Inside waited the boy. He stood stiffly by the kitchen table. On the table top, close to his hands, lay the gun. Anders' eyes were ringed black with exhaustion.

‘Belle,' he said. ‘That woman called you Belle.'

‘It used to be my name. For a little while.'

‘You were Boyd's woman.'

‘Yes, I suppose I was.'

‘Did you kill him?'

‘No.' She shook her head. ‘But I never cared for him.' The boy thought it over, chewing his lip.

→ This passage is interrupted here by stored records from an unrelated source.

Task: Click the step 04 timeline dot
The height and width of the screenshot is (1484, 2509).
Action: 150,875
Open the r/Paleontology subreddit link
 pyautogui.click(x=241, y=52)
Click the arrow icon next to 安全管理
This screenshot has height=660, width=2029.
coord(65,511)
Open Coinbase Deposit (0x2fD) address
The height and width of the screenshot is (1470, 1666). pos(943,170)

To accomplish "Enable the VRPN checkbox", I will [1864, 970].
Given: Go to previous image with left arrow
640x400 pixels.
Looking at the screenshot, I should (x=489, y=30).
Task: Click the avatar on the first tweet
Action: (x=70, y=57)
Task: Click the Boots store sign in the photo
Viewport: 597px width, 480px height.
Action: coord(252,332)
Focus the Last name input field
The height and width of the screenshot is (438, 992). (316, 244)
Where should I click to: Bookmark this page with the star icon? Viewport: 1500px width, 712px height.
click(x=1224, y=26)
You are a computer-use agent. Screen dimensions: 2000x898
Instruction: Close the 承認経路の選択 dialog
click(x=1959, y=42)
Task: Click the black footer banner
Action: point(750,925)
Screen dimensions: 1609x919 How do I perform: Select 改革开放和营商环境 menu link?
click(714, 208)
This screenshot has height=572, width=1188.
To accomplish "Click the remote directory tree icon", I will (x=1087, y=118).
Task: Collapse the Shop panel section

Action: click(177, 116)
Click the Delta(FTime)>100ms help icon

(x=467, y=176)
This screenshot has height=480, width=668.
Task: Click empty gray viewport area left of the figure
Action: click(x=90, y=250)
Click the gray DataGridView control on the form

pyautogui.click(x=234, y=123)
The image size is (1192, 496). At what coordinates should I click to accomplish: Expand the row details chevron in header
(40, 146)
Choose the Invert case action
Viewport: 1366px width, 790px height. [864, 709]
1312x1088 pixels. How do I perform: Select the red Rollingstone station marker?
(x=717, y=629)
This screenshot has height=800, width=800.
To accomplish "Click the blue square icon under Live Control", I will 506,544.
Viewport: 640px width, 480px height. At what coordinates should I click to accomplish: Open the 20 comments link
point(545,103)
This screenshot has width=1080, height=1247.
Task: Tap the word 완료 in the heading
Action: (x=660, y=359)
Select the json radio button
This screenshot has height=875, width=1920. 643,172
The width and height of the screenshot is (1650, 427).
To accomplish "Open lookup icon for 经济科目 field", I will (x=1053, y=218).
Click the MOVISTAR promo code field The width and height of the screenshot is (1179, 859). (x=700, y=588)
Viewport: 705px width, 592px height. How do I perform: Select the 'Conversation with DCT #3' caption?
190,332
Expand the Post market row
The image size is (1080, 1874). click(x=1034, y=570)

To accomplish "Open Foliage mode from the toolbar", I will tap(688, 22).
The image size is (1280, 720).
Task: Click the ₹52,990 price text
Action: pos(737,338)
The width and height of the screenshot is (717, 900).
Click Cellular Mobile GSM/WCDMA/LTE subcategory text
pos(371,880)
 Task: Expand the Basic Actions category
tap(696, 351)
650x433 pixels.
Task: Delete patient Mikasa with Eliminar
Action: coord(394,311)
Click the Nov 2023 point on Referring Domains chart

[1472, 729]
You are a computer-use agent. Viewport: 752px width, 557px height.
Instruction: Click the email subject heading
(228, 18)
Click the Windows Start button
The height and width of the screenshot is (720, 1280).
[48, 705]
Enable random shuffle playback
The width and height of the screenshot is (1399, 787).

‘That's okay,' he said. ‘I didn't like him either.' He shoved the gun into one pocket, sat down on a chair and huddled deeper into his coat. Sonia could see he was running a bad fever.

‘What happens now? Do we go and rescue Pavel?'

By way of an answer Sonia pulled the reel of microfilm from her coat pocket, unrolled half a foot and held it up to the kitchen lamp. They both stared at the film for several minutes, getting closer and closer until their eyes were inches from the bulb. It was impossible to make anything out.

‘We need to find out what's on the film.'

‘Why? Why don't we just trade it in for Pavel?'

‘Because Fosko will kill us as soon as the film is in his possession. We need somebody to help us. And for that we need to know what's on the film.'

She wondered whether she believed it herself – that knowledge would point a way out of this mess. Perhaps she was being greedy. It might be that she couldn't have both: her life and Pavel.
I'd choose life,
she thought grimly. She wasn't ready yet to admit it to the boy.

‘So what are we going to do?'

‘We need a projector. Something to help us see.'

‘Like they use at the movies?'

‘Yes, but a different size.'

She thought about appealing to the Americans for help, some officer who had crossed her linens during her life at Boyd's, but decided it was too risky. The army might confiscate the film and send her packing.

‘Do you think I can get something like that on the black market?' she asked.

The boy shrugged and settled back into his chair.

‘I can go look,' he offered.

‘You are sick.'

‘I'm not sick.'

‘You are sick. Tell me where to go, and I'll do it now.'

‘But I'm not sick.

'He fell into a sulk and stared at her through screwed-up eyes. Minutes later he fell asleep. It was like somebody had reached into him and turned him off. He did not wake when she carried him over to the bed and piled blankets on top of him. Sonia held his hand for a while as he was sleeping, then let it go and turned her back on the boy. The monkey was watching her from underneath the sofa.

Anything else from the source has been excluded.